▶ SHORT TASK: Copy the records from the line with "The width and" to the line with "(1482, 668).", substituting "Monday" for "Sunday" and keeping everything else the same. Leave the pictures out.

▶ PROVIDED RECORDS:
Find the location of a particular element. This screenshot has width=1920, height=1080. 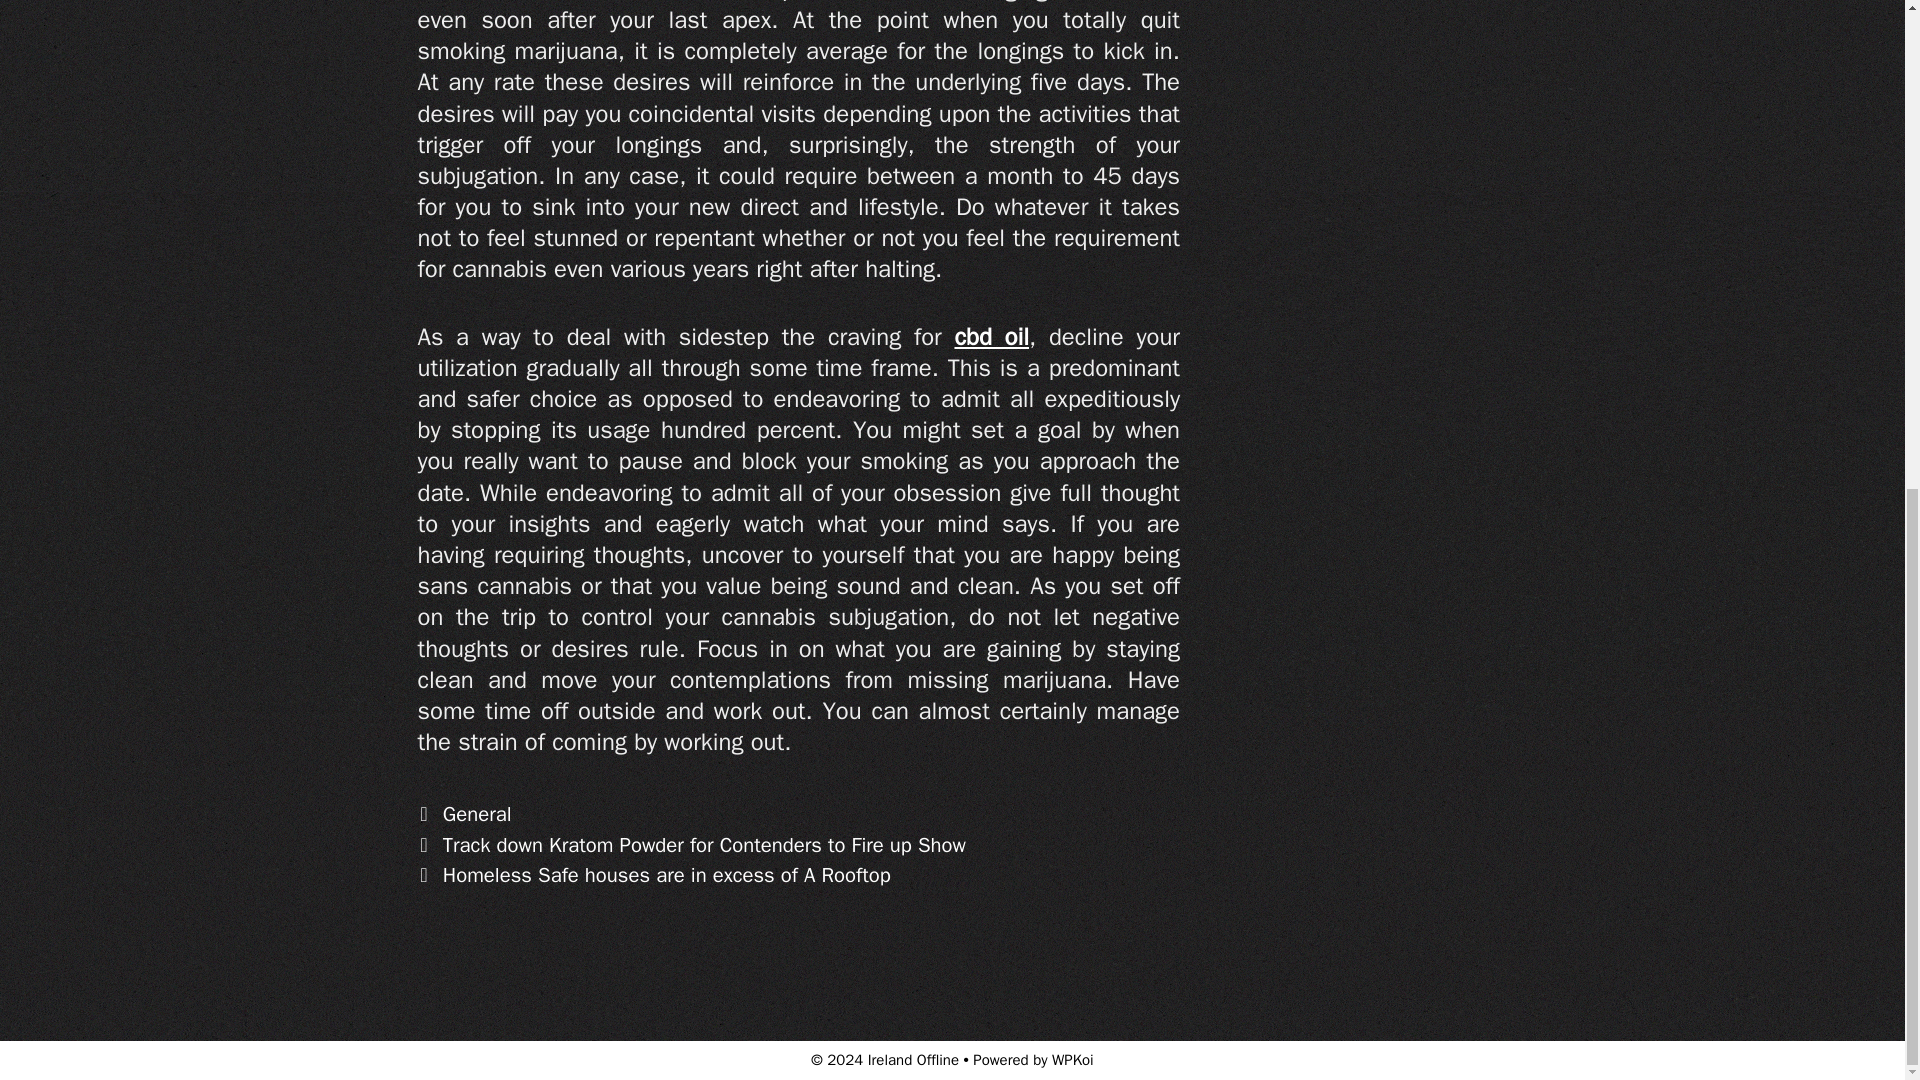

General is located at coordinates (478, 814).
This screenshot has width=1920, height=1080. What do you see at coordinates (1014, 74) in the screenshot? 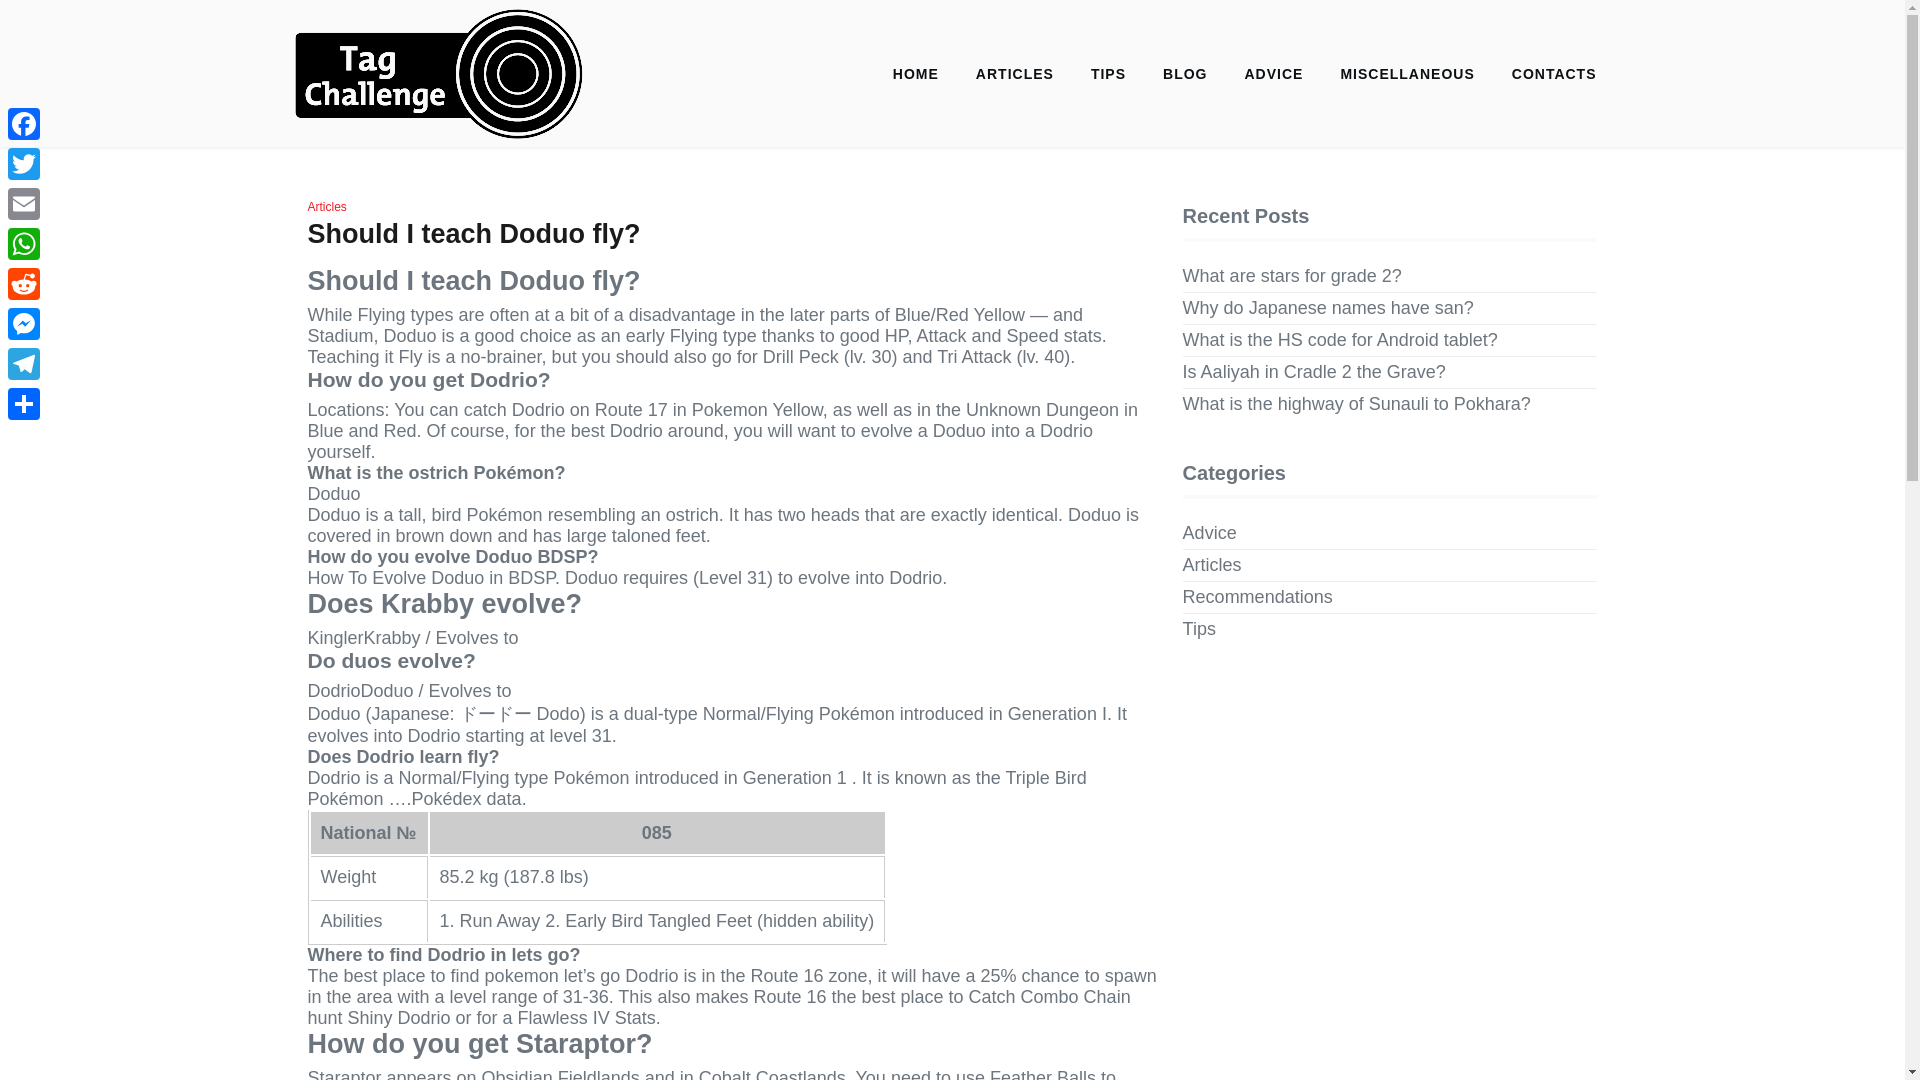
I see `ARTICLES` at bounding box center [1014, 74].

==

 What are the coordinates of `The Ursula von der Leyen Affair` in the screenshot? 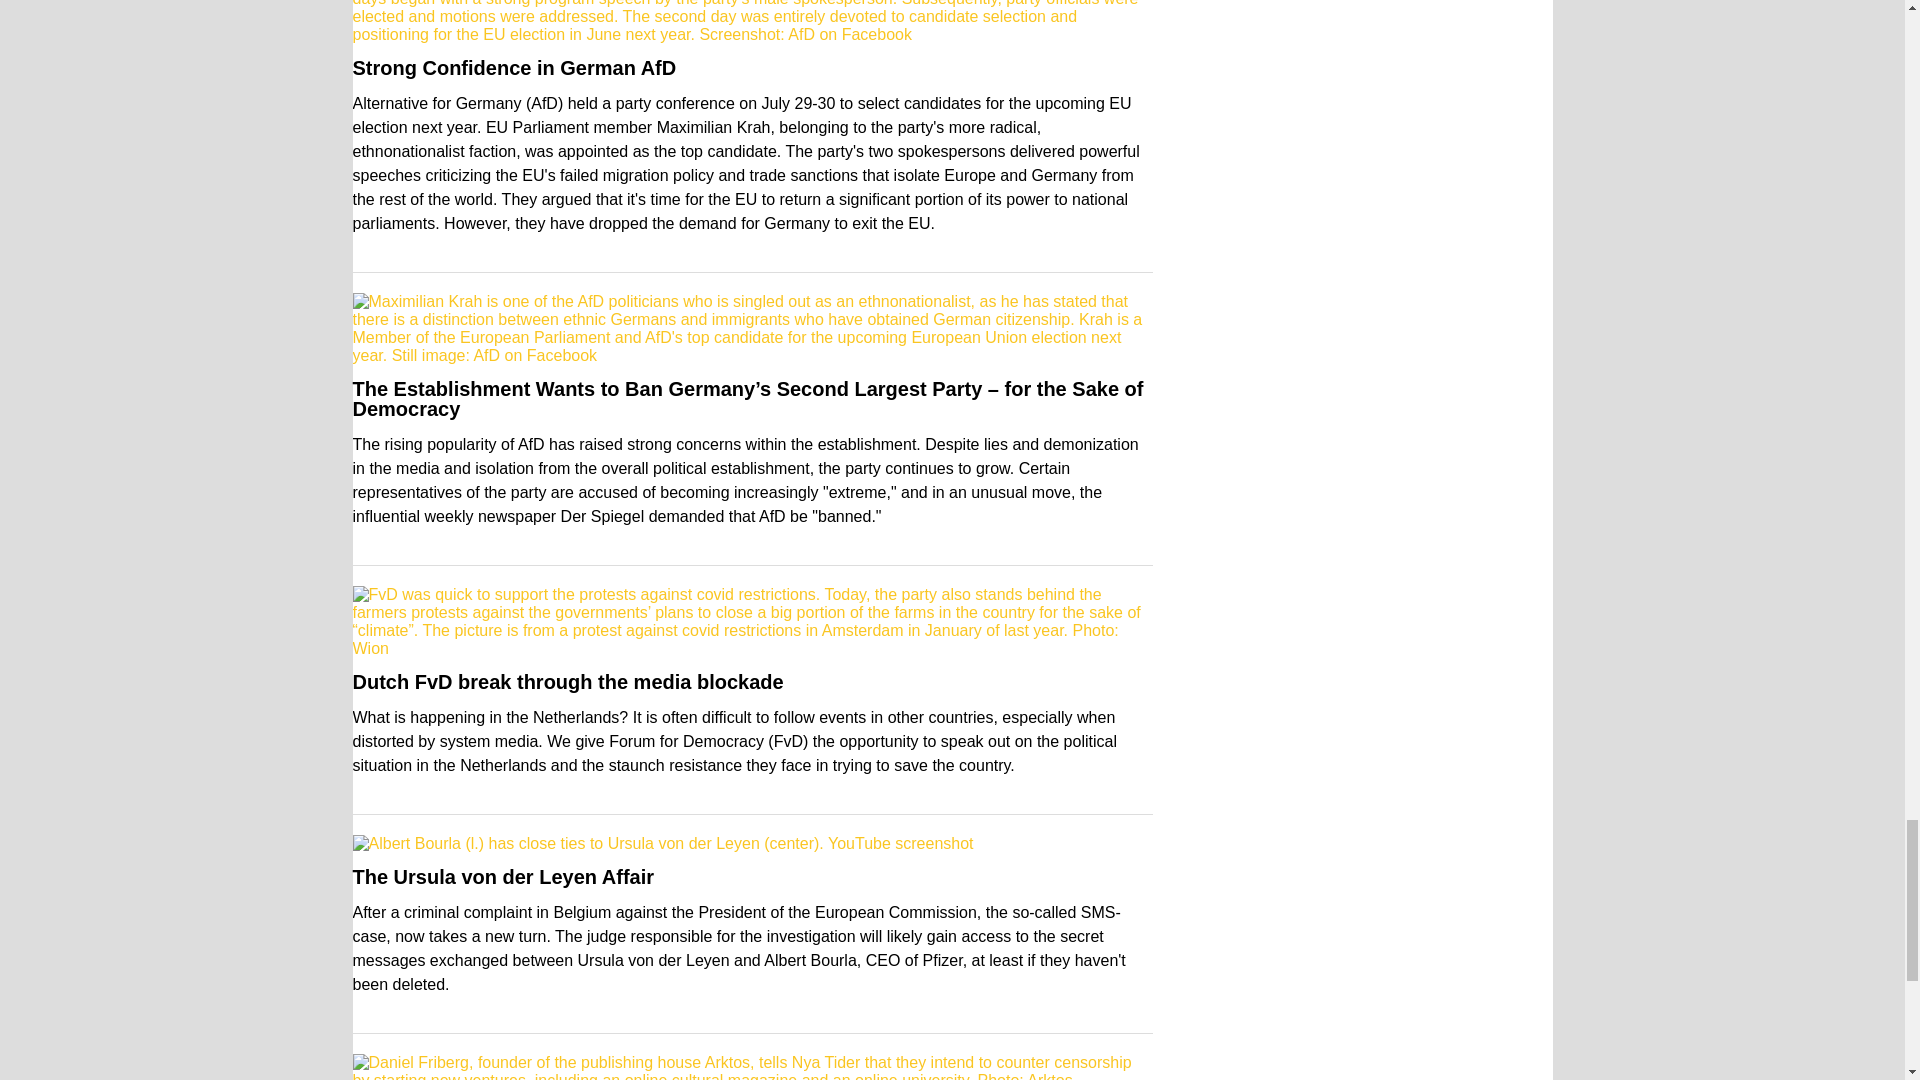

---

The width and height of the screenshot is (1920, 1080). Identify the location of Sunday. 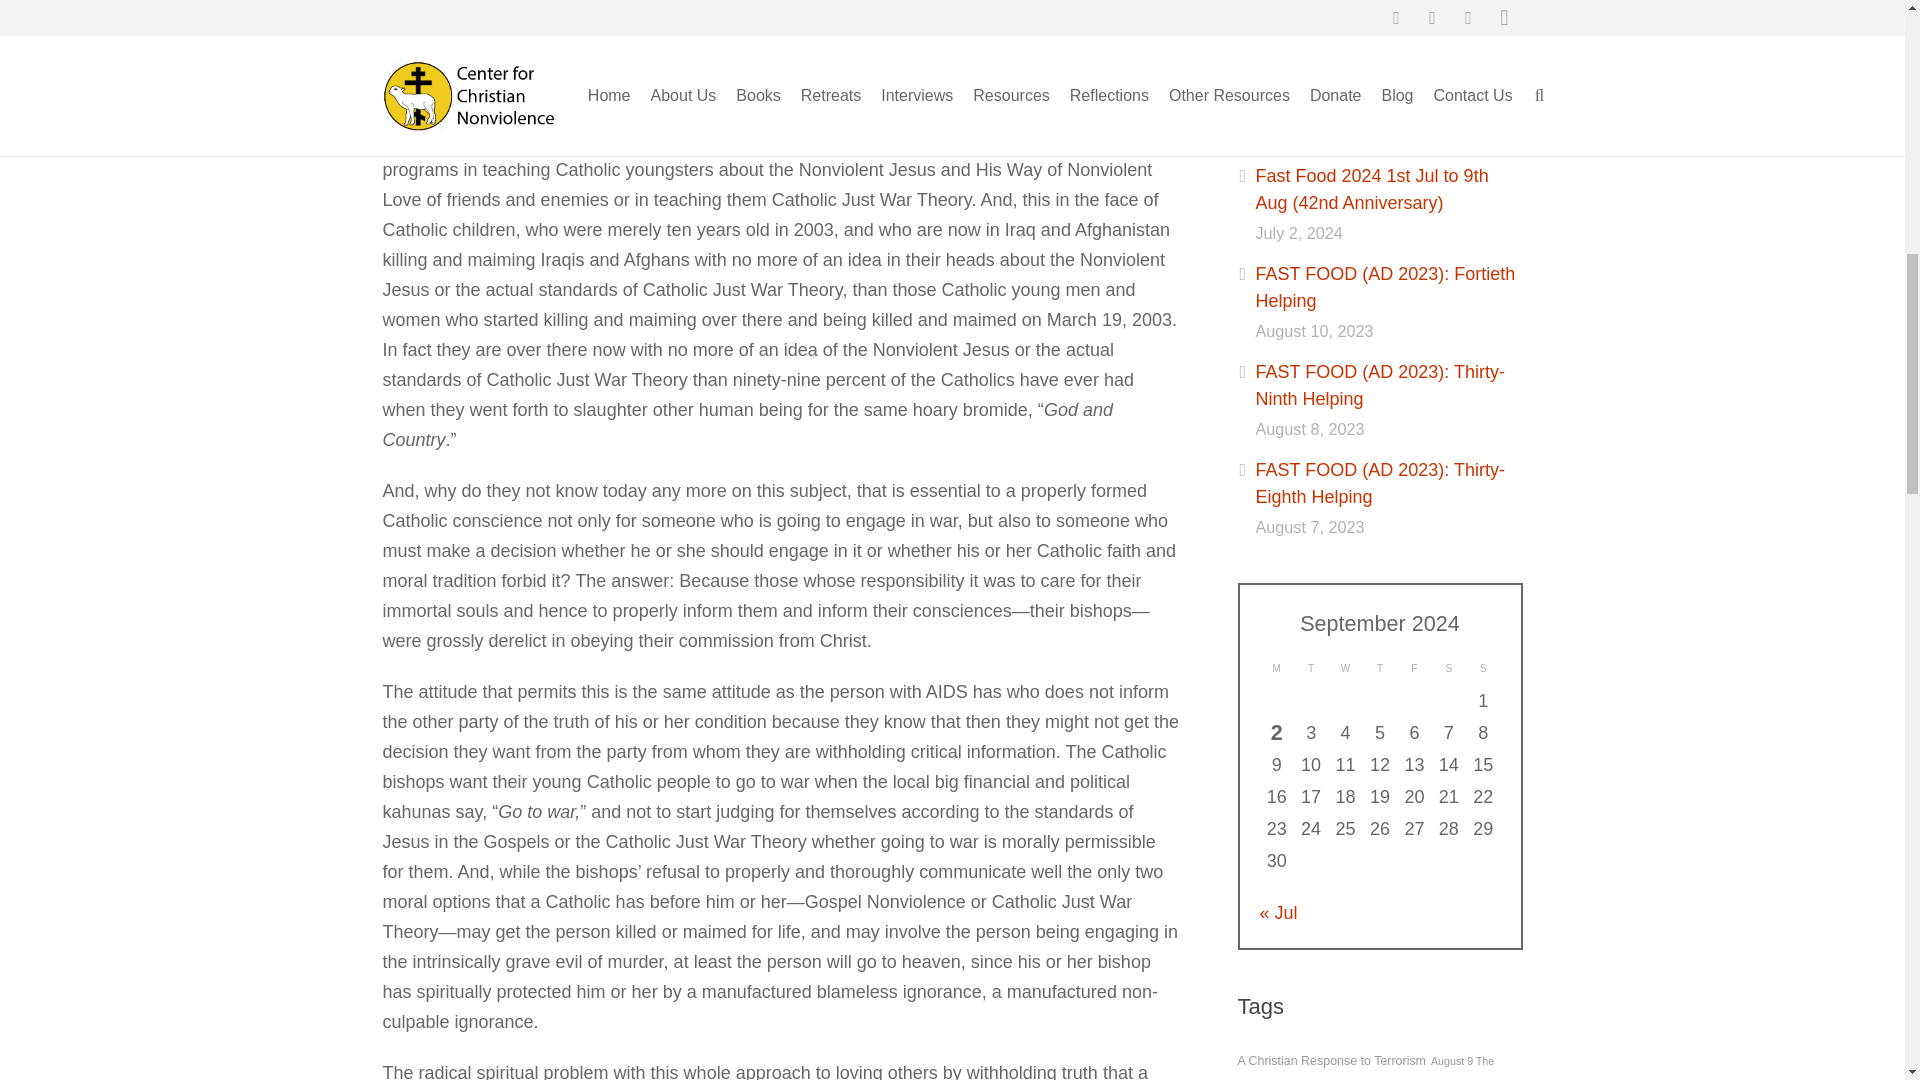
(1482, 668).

▶ THE COMPLETED TASK:
The width and height of the screenshot is (1920, 1080). Identify the location of Monday. 
(1482, 668).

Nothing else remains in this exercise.